Appropriate Responses To Traffic Control Devices
Oregon Pedestrian Laws | ORS 814.010
ORS 814.010 establishes the appropriate responses for a pedestrian to traffic control devices. When a pedestrian is in violation of this statute they may be subject to the penalty stated in ORS 814.020. There are other potential repercussions for not following ORS 814.010. You may be found liable for an accident if you do not follow this law. This could affect your potential financial recovery. One of the most common ways this happens is walking through a crosswalk when the control signal says to "wait" or "don't walk".
"A pedestrian shall not start to cross the roadway in the direction of a signal showing a “Wait” or “Don’t Walk” or any other symbol approved under ORS 810.200 (Uniform standards for traffic control devices) and 810.210 (Placement and control of traffic control devices) indicating that the pedestrian may not proceed. A pedestrian who has started crossing a roadway on a signal showing “Walk” or any other approved symbol to proceed shall proceed with dispatch to a sidewalk or safety island while a signal is showing “Wait” or “Don’t Walk” or any other approved symbol indicating not to proceed."ORS 814.010 (6) (b)

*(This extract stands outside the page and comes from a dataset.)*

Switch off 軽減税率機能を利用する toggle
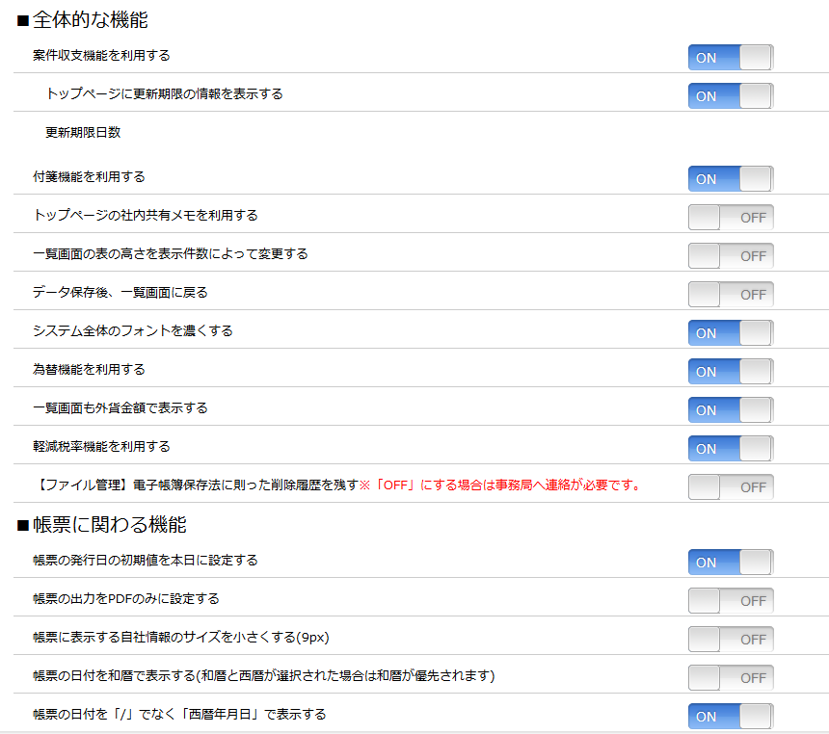The image size is (829, 734). pos(730,449)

This is important for when someone believes the way is clear and crosses a road despite a control signal directing otherwise. It is your responsibility to follow the directions of the control signal. However, just because you broke this particular law doesn't mean you are fully liable for a pedestrian accident. This is especially true when a vehicle's operator also broke a law.
Failure to Stop and Remain Stopped for Pedestrian
Oregon Pedestrian Laws | ORS 811.028
This is one of the most important laws to know as a driver. This statute describes when a driver has failed to stop and remain stopped for a pedestrian. Many drivers break this statute every day. It is a common misconception that you can continue driving through once a pedestrian has left your lane of traffic. The law clearly states that under normal circumstances you must wait until pedestrians have cleared lanes adjacent to the lane in which you are traveling or turning into. Additionally, with respect to this law, sections such as bike lanes and parking spaces are considered to be part of a lane of travel. Many drivers, and perhaps even most, simply wait for a pedestrian to clear their lane of travel before continuing.
Failure to Obey Traffic Control Device
Oregon Pedestrian Laws | ORS 814.020
ORS 811.020 is a statute covering the offense of a pedestrian's failure to obey traffic control devices. An interesting and important note is that there is an exemption to the requirements of this statute when a pedestrian is following the directions of a police officer. The violation is classified as a Class D traffic violation. You can see how a class D violation is defined in Oregon law here. Although not specifically called "jaywalking", this is part of what could be thought of as "Oregon's Jaywalking Law". Jaywalking occurs when a pedestrian walks in or crosses a roadway that has traffic, other than at a suitable crossing point, or otherwise in disregard of traffic rules.